— start —

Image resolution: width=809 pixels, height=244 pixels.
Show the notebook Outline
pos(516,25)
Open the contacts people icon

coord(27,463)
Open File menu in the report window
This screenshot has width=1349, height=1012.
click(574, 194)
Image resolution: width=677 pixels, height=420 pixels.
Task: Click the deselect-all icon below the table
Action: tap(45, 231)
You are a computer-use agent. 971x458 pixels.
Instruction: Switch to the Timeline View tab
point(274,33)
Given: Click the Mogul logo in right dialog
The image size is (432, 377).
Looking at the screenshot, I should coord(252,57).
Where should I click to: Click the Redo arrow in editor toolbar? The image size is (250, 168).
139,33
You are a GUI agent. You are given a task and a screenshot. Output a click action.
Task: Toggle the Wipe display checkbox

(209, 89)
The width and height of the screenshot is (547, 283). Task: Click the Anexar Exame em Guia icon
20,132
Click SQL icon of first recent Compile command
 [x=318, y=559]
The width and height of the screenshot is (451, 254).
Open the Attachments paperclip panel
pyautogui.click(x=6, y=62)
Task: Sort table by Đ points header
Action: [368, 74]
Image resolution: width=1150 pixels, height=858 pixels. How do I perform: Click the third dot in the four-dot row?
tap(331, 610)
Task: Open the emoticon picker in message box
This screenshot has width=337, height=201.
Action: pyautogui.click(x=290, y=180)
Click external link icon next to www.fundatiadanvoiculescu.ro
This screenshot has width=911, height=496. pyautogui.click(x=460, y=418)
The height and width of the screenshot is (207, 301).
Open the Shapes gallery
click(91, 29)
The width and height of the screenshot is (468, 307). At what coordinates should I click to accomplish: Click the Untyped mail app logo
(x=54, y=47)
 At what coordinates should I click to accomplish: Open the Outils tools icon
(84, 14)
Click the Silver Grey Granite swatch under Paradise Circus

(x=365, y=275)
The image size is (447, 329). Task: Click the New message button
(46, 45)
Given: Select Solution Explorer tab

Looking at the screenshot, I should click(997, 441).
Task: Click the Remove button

— end —

Please rename "Redo arrow" to "Undo arrow" throughout these lines, leaving everything else unchanged.

◆ Reply ◆
Image resolution: width=809 pixels, height=244 pixels.
Show the notebook Outline
pos(516,25)
Open the contacts people icon

coord(27,463)
Open File menu in the report window
This screenshot has width=1349, height=1012.
click(574, 194)
Image resolution: width=677 pixels, height=420 pixels.
Task: Click the deselect-all icon below the table
Action: tap(45, 231)
You are a computer-use agent. 971x458 pixels.
Instruction: Switch to the Timeline View tab
point(274,33)
Given: Click the Mogul logo in right dialog
The image size is (432, 377).
Looking at the screenshot, I should coord(252,57).
Where should I click to: Click the Undo arrow in editor toolbar? The image size is (250, 168).
139,33
You are a GUI agent. You are given a task and a screenshot. Output a click action.
Task: Toggle the Wipe display checkbox

(209, 89)
The width and height of the screenshot is (547, 283). Task: Click the Anexar Exame em Guia icon
20,132
Click SQL icon of first recent Compile command
 [x=318, y=559]
The width and height of the screenshot is (451, 254).
Open the Attachments paperclip panel
pyautogui.click(x=6, y=62)
Task: Sort table by Đ points header
Action: [368, 74]
Image resolution: width=1150 pixels, height=858 pixels. How do I perform: Click the third dot in the four-dot row?
tap(331, 610)
Task: Open the emoticon picker in message box
This screenshot has width=337, height=201.
Action: pyautogui.click(x=290, y=180)
Click external link icon next to www.fundatiadanvoiculescu.ro
This screenshot has width=911, height=496. pyautogui.click(x=460, y=418)
The height and width of the screenshot is (207, 301).
Open the Shapes gallery
click(91, 29)
The width and height of the screenshot is (468, 307). At what coordinates should I click to accomplish: Click the Untyped mail app logo
(x=54, y=47)
 At what coordinates should I click to accomplish: Open the Outils tools icon
(84, 14)
Click the Silver Grey Granite swatch under Paradise Circus

(x=365, y=275)
The image size is (447, 329). Task: Click the New message button
(46, 45)
Given: Select Solution Explorer tab

Looking at the screenshot, I should click(997, 441).
Task: Click the Remove button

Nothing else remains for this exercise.